De acuerdo con los reportes, el hombre caminaba junto a su nieto cuando ambos observaron al bisonte y comenzaron a tomarle fotografías desde una distancia superior a los 100 metros. Sin embargo, el animal, que ya mostraba un comportamiento inquieto, comenzó a correr por el campamento y a embestir todo lo que encontraba a su paso.
El fotógrafo Mike MacLeod relató que el bisonte lucía especialmente alterado y que, tras perseguir a varias personas, terminó alcanzando al turista. El animal lo golpeó con uno de sus cuernos y lo lanzó a más de dos metros de altura antes de que varios testigos lograran ahuyentarlo.
En EEUU, unos turistas molestaron a un bisonte en época de celo en el parque natural de Yellowstone, desobedeciendo las órdenes de los guardas de no acercarse mucho al animal y no bajar del coche.
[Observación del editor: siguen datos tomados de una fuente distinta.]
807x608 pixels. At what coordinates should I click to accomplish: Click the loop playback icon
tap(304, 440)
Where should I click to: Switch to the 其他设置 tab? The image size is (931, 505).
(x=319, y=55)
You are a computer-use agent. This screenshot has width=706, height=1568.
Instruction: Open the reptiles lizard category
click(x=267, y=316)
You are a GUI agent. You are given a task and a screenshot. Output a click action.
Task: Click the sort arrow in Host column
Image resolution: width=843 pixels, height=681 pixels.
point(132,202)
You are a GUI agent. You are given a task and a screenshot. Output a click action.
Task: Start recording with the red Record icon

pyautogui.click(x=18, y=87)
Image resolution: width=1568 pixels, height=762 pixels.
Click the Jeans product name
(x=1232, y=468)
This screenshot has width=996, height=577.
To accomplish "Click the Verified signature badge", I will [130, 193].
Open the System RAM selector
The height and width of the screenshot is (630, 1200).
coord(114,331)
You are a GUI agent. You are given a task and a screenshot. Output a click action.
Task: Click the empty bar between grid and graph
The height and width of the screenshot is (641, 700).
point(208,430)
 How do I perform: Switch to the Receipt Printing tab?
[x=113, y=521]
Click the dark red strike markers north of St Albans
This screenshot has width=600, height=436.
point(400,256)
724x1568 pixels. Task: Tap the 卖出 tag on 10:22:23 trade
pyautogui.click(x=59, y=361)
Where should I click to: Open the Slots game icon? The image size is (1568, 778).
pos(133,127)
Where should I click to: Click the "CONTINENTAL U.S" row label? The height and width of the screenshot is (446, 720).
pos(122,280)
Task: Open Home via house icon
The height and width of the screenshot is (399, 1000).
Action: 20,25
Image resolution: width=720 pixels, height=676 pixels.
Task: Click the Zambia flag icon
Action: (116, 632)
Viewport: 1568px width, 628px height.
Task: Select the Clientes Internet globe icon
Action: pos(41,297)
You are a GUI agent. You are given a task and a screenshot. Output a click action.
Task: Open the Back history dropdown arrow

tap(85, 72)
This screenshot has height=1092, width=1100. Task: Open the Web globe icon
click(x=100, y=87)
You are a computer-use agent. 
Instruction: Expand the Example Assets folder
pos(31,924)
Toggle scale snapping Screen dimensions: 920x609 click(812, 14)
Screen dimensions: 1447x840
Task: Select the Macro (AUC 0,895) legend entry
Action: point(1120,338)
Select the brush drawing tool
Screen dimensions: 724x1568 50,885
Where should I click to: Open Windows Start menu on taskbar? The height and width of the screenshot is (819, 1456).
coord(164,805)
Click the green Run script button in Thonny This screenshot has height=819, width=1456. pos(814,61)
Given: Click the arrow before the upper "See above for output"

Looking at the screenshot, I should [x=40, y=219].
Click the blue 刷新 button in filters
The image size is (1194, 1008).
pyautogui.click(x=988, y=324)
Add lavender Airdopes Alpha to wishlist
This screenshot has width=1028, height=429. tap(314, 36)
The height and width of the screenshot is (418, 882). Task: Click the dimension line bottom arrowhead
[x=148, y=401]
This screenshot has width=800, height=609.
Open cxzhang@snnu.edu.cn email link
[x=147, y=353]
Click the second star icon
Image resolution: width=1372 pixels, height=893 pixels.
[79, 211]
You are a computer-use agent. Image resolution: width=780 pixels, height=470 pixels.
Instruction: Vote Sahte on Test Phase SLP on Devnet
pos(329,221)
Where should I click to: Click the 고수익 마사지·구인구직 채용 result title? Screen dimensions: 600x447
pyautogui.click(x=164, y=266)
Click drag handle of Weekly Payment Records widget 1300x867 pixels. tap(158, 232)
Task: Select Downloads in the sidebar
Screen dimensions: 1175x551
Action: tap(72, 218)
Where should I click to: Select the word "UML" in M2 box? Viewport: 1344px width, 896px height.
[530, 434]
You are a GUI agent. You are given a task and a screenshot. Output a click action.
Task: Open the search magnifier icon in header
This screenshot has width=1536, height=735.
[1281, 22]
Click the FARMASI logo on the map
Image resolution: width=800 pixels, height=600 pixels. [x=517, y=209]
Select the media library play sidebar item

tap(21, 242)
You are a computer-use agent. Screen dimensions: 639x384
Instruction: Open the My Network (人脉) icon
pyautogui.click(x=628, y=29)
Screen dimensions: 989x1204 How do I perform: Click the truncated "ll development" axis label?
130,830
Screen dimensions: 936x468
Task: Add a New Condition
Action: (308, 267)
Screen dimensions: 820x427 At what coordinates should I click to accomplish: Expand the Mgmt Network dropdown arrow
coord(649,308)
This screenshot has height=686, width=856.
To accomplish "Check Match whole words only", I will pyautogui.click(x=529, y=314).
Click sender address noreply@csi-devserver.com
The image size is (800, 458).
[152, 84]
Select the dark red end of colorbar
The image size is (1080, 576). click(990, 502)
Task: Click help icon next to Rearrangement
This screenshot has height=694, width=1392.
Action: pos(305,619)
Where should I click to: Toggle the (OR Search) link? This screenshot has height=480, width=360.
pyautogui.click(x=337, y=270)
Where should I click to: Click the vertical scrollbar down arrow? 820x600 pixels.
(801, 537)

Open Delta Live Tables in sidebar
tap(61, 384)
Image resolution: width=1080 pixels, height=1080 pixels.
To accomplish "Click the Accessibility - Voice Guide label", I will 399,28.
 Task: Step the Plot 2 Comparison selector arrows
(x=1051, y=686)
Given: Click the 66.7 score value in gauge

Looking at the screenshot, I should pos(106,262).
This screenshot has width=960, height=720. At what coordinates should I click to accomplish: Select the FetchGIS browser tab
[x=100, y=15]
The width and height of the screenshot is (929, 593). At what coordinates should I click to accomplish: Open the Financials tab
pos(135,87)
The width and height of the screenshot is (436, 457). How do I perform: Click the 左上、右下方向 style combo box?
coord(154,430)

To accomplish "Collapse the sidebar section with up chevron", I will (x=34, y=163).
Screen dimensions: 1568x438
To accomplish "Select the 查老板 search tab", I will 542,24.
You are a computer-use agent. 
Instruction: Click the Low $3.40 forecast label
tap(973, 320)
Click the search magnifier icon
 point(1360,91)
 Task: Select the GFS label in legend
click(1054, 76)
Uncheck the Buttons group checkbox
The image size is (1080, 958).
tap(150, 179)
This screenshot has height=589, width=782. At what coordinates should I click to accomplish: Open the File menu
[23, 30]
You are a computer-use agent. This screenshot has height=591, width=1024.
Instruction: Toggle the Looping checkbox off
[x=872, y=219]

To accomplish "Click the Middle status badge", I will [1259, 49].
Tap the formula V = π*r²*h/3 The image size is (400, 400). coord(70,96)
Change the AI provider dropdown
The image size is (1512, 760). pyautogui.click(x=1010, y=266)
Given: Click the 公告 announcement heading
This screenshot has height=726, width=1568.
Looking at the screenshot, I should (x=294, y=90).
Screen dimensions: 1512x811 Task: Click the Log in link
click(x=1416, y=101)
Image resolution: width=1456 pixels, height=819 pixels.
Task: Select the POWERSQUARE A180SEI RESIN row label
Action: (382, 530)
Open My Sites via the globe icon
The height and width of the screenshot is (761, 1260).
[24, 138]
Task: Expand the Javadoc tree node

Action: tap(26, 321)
El búfalo pilló al turista y lo hizo volar, dejen a los animales en paz y libres. pic.twitter.com/mlIPiXkBsQ
— Daniel Mayakovski (@DaniMayakovski) July 12, 2026
El hombre sufrió lesiones de consideración y fue atendido por los servicios de emergencia. Hasta el momento no se ha informado oficialmente sobre su estado de salud, aunque medios locales señalaron que permanece gravemente herido.
Un inesperado ataque
Especialistas señalaron que el ataque pudo estar relacionado con la temporada de celo de los bisontes, que se desarrolla entre junio y septiembre. Durante este periodo, los machos suelen mostrar una conducta mucho más territorial y agresiva.
Las autoridades del Parque Nacional de Yellowstone recuerdan a los visitantes que los bisontes son animales salvajes e impredecibles, por lo que recomiendan mantener una distancia mínima de 25 yardas (unos 23 metros) y alejarse de inmediato si alguno de estos ejemplares se aproxima. Aunque el turista aparentemente respetaba una distancia considerable, el comportamiento del animal cambió de forma repentina, lo que derivó en este violento ataque que volvió a poner sobre la mesa los riesgos de acercarse a la fauna silvestre.